Ann Elizabeth Packer MBE (born 8 March 1942) is an English former sprinter, hurdler and long jumper. She won a gold medal in the 800 metres and a silver in the 400 metres at the 1964 Summer Olympics.

Early life
In 1959 Packer won the English Schools 100 yards title. Next year she competed internationally in the long jump. She attended Didcot Girls' Grammar School (now Didcot Girls' School).

Career
In 1962, she reached the finals in the 200 metres at the European Championships and in the 80 metres hurdles at the Commonwealth Games; she was also part of the 4 × 110 yards relay team that won two medals at these competitions. In 1963 she focused on the 400 metres, and already by her fourth 400m race ran a world-level time of 53.6 seconds.

When she was selected for the 1964 British Olympic team Packer worked as a physical education teacher at Coombe County Girls' School, New Malden, Surrey. At the Olympics she shared a room with long jump gold medallist Mary Rand. Packer was hoping to win the 400 metres, but was beaten into second place by Betty Cuthbert of Australia, despite setting a new European record at 52.20 seconds. Disappointed, Packer planned to skip the 800m event and have a shopping trip instead, until her fiancé, Robbie Brightwell persuaded her to compete. Before the Olympics, Packer only had five domestic 800m races; she had taken up a longer distance to improve her stamina, and earned the third British spot at the last minute.

_Brief 1_: Say whether each statement agrees with the passage on Ann Packer, answering yes or no and quoting the words that decide it: (a) Packer won the English Schools 100 yards title in 1959. (b) Packer won the 400 metres at the 1964 Olympics. (c) Before the Olympics, Packer had run 800m races only in domestic competition.
_Brief 2_: Carry on the passage about Ann Packer, starting after its final sentence.
The lines after the passage on Ann Packer are separate material.

_Dataset content_:
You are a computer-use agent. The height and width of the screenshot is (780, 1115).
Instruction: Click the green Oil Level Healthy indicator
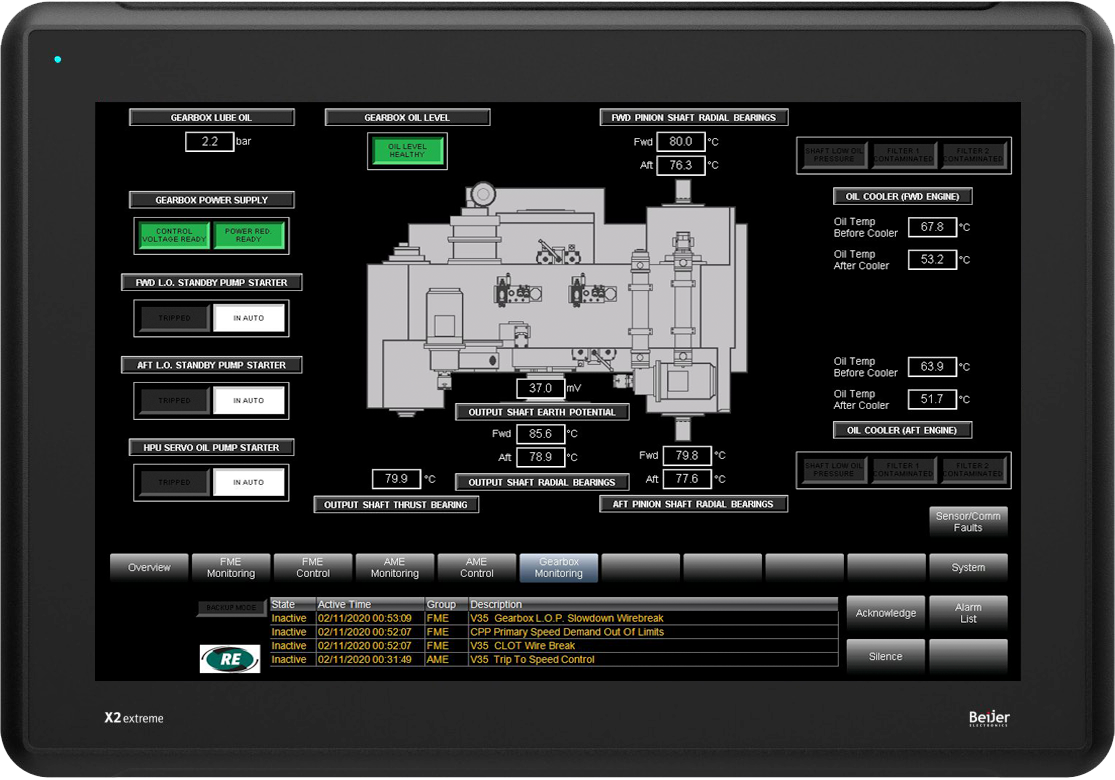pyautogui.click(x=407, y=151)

_Expected answer 1_:
(a) Yes: "In 1959 Packer won the English Schools 100 yards title."
(b) No: "was beaten into second place by Betty Cuthbert of Australia"
(c) Yes: "Before the Olympics, Packer only had five domestic 800m races"

_Expected answer 2_:
In her heat and semi-final Packer finished fifth and third, running 2:12.6 and 2:06.0 respectively, being beaten by French runner Maryvonne Dupureur, clocking 2:04.5 and 2:04.1. She thus started the final the second slowest of the eight contestants, having raced at the distance only seven times before. Packer was sixth at 400 m, lying behind Dupureur. She began her sprint to the finish with about 150 m to go, moved up to third at 100 m and took the lead in the final straight, using her sprinting speed to take the gold. She broke the world record with a time of 2:01.1 minutes. Commenting on her win, Packer said "Middle-distance running for women was still in its infancy and the 800 m had only been run in Rome four years earlier for the first time. I knew nothing about the event but being so naive was probably to my advantage; it meant I did not have any limitations in my head regarding what I should or could do. Ignorance proved to be bliss." Packer's winning performance is featured in Tokyo Olympiad, the official documentary of the games directed by Kon Ichikawa.

After winning the gold medal, she announced her retirement at the age of 22 and so had one of the shortest athletics careers of any Olympic gold medallist. It would be another forty years before another British woman, Kelly Holmes, would win the 800 m, despite British men being successful at the distance.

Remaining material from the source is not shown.